### Stored rows

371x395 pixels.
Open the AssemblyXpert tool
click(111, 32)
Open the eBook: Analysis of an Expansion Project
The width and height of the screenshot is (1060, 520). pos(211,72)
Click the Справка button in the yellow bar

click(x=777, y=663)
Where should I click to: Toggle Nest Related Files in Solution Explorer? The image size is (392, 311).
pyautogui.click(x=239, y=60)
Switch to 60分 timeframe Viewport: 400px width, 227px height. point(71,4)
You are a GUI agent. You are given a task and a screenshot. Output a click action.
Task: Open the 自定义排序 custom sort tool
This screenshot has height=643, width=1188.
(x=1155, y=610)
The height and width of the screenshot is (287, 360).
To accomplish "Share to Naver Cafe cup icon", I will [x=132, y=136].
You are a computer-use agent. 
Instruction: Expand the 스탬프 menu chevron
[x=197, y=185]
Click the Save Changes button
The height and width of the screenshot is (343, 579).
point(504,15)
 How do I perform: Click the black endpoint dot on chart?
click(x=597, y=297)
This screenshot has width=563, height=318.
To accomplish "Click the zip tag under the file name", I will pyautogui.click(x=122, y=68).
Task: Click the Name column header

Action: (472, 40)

==

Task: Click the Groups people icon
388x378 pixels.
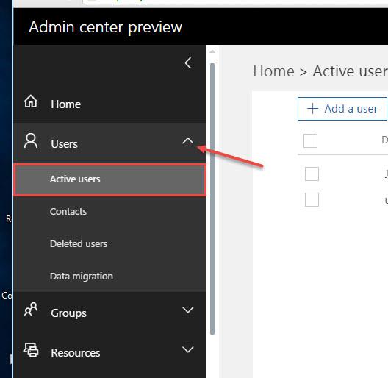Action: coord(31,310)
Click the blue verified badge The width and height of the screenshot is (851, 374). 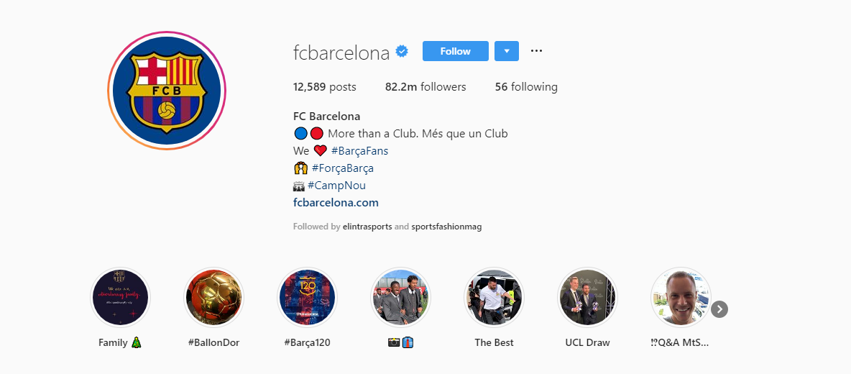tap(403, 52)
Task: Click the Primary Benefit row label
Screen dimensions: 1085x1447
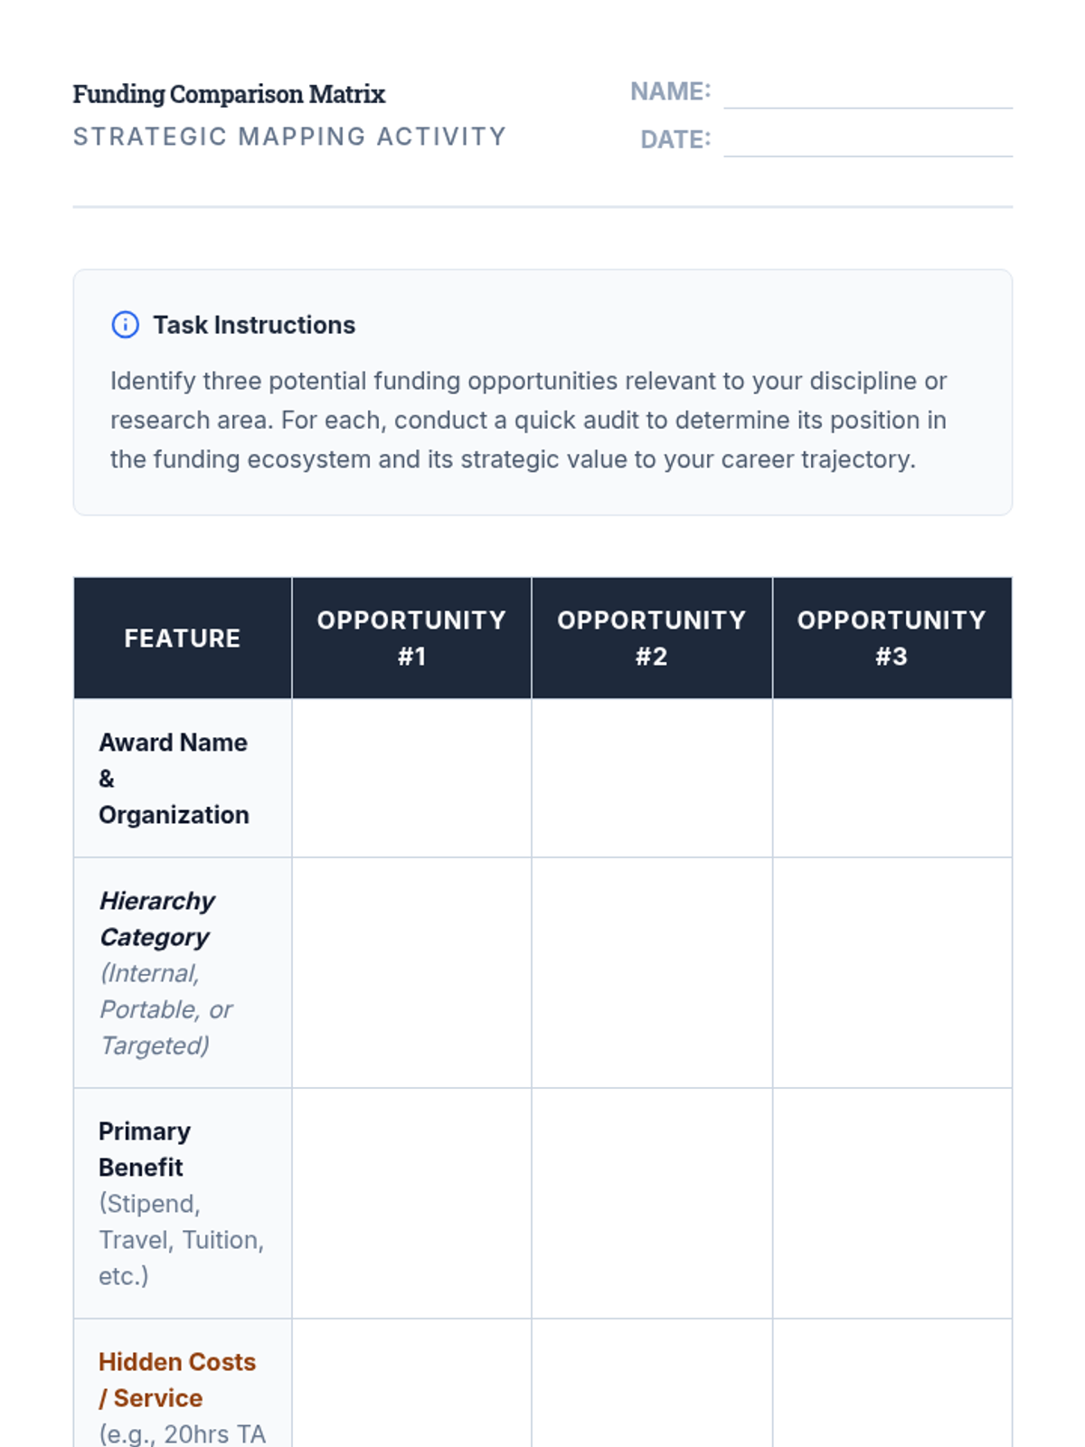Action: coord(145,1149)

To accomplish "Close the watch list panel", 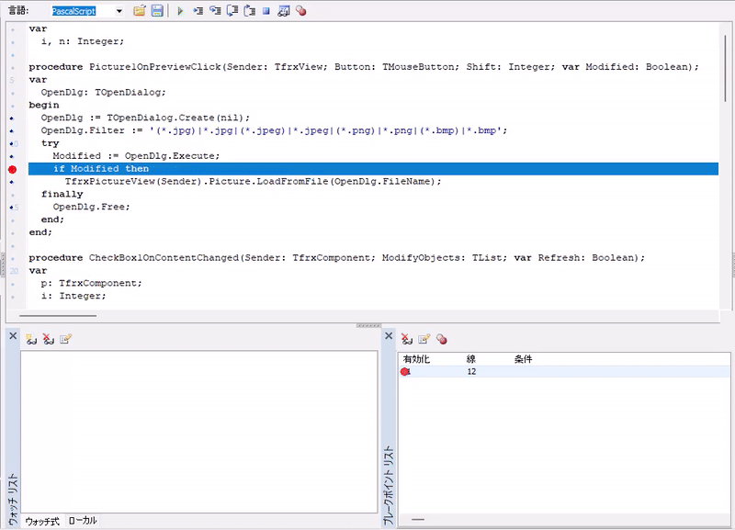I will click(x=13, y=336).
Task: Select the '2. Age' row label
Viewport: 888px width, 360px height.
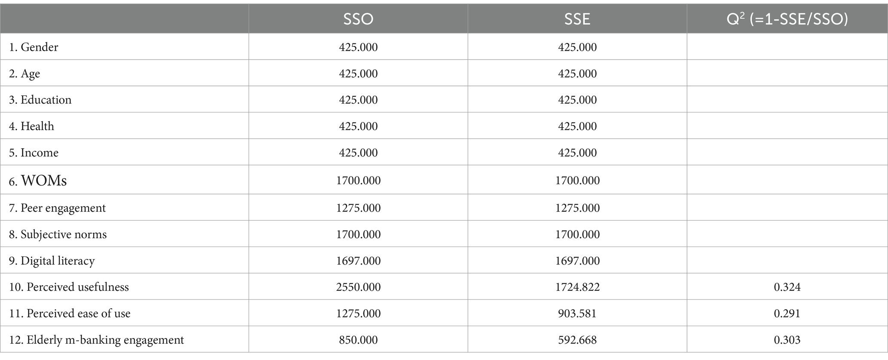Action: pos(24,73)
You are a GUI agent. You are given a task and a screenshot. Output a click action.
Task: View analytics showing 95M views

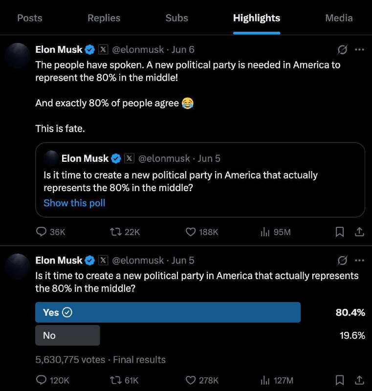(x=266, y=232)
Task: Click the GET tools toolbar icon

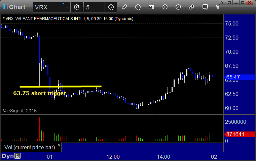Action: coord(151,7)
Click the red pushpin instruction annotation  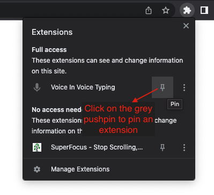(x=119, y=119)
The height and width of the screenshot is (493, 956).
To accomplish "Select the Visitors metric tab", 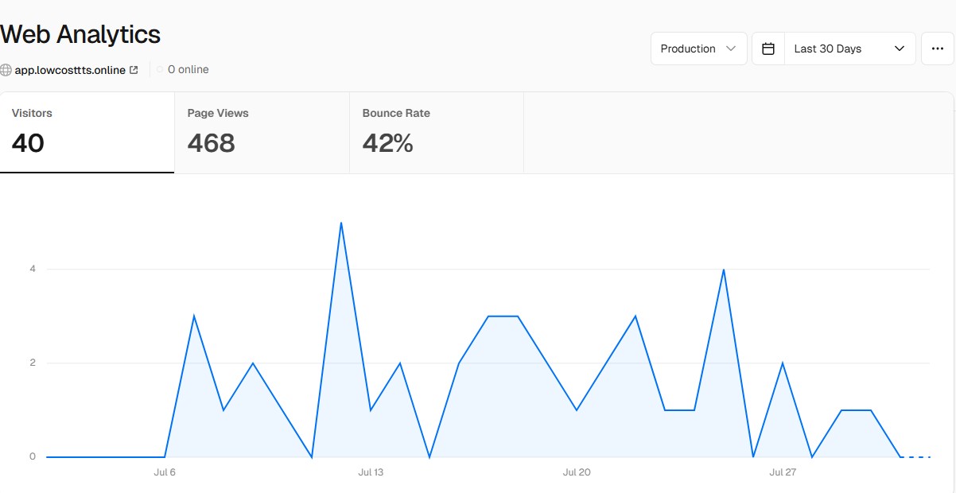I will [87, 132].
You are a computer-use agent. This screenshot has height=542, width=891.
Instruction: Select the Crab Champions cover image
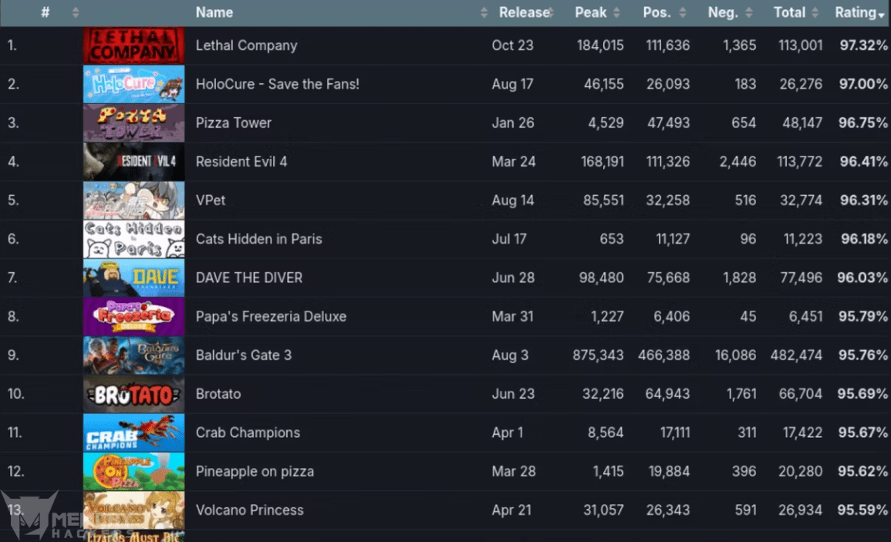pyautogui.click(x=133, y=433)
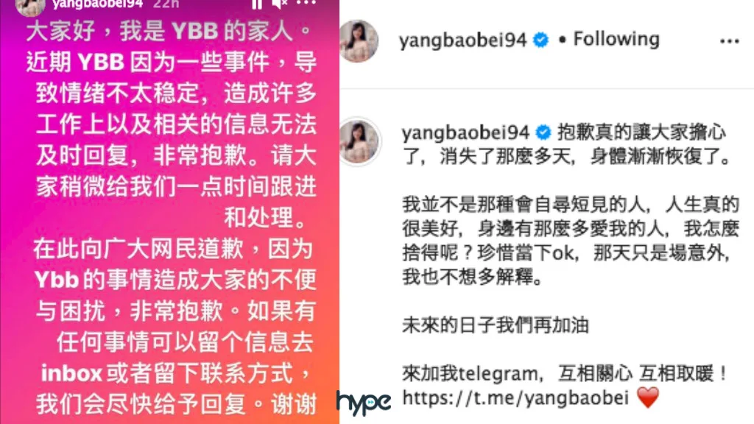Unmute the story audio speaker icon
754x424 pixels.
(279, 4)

--

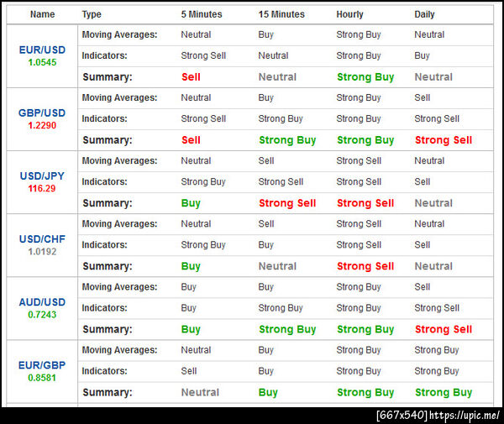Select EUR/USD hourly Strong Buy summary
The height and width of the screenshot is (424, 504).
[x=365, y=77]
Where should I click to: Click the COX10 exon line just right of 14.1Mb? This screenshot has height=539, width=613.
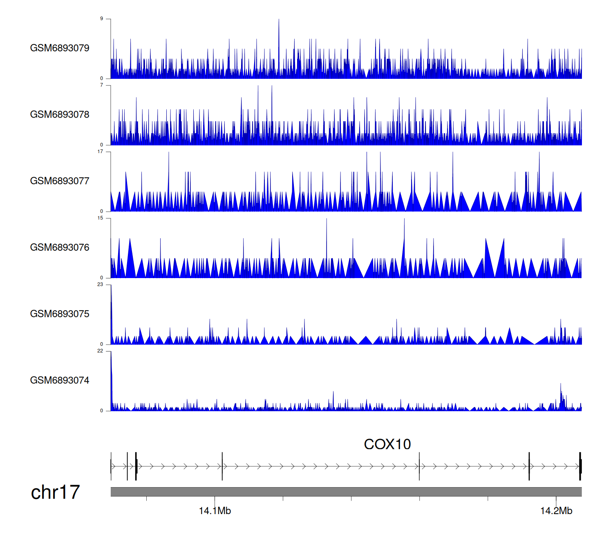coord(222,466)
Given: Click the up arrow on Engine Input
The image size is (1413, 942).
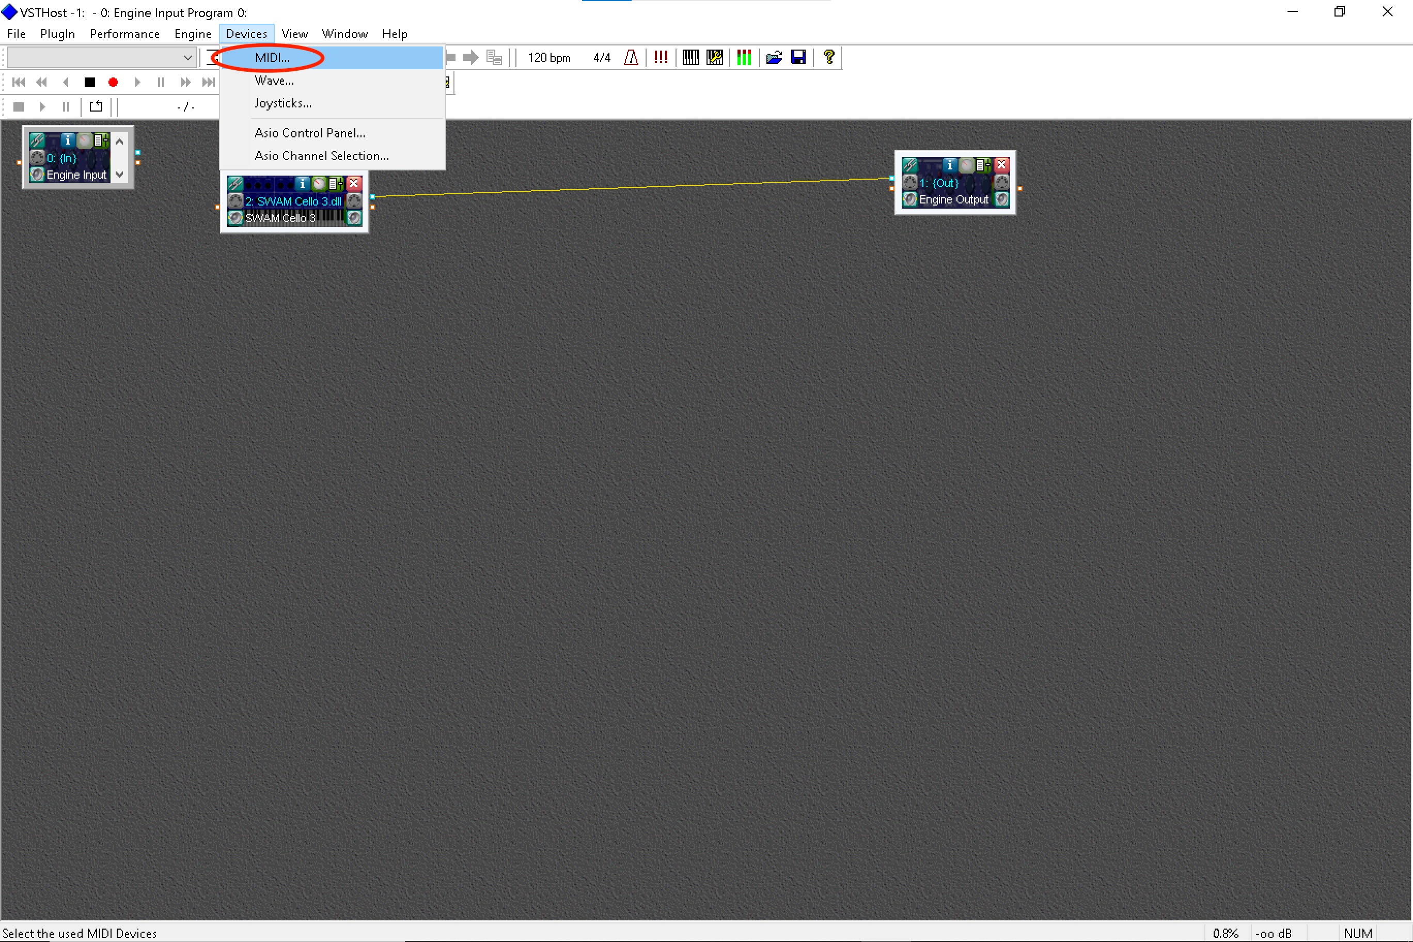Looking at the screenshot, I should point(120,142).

### Problem requirements
Write the listing above as a numbered list, starting at the line that contains "Open the eBook: Analysis" and ending after the line that contains "Action: (472, 40)". Leave out the blank lines.

### Response for this exercise
1. Open the eBook: Analysis of an Expansion Project
2. The width and height of the screenshot is (1060, 520). pos(211,72)
3. Click the Справка button in the yellow bar
4. click(x=777, y=663)
5. Where should I click to: Toggle Nest Related Files in Solution Explorer? The image size is (392, 311).
6. pyautogui.click(x=239, y=60)
7. Switch to 60分 timeframe Viewport: 400px width, 227px height. point(71,4)
8. You are a GUI agent. You are given a task and a screenshot. Output a click action.
9. Task: Open the 自定义排序 custom sort tool
10. This screenshot has height=643, width=1188.
11. (x=1155, y=610)
12. The height and width of the screenshot is (287, 360).
13. To accomplish "Share to Naver Cafe cup icon", I will [x=132, y=136].
14. You are a computer-use agent. 
15. Instruction: Expand the 스탬프 menu chevron
16. [x=197, y=185]
17. Click the Save Changes button
18. The height and width of the screenshot is (343, 579).
19. point(504,15)
20.  How do I perform: Click the black endpoint dot on chart?
21. click(x=597, y=297)
22. This screenshot has width=563, height=318.
23. To accomplish "Click the zip tag under the file name", I will pyautogui.click(x=122, y=68).
24. Task: Click the Name column header
25. Action: (472, 40)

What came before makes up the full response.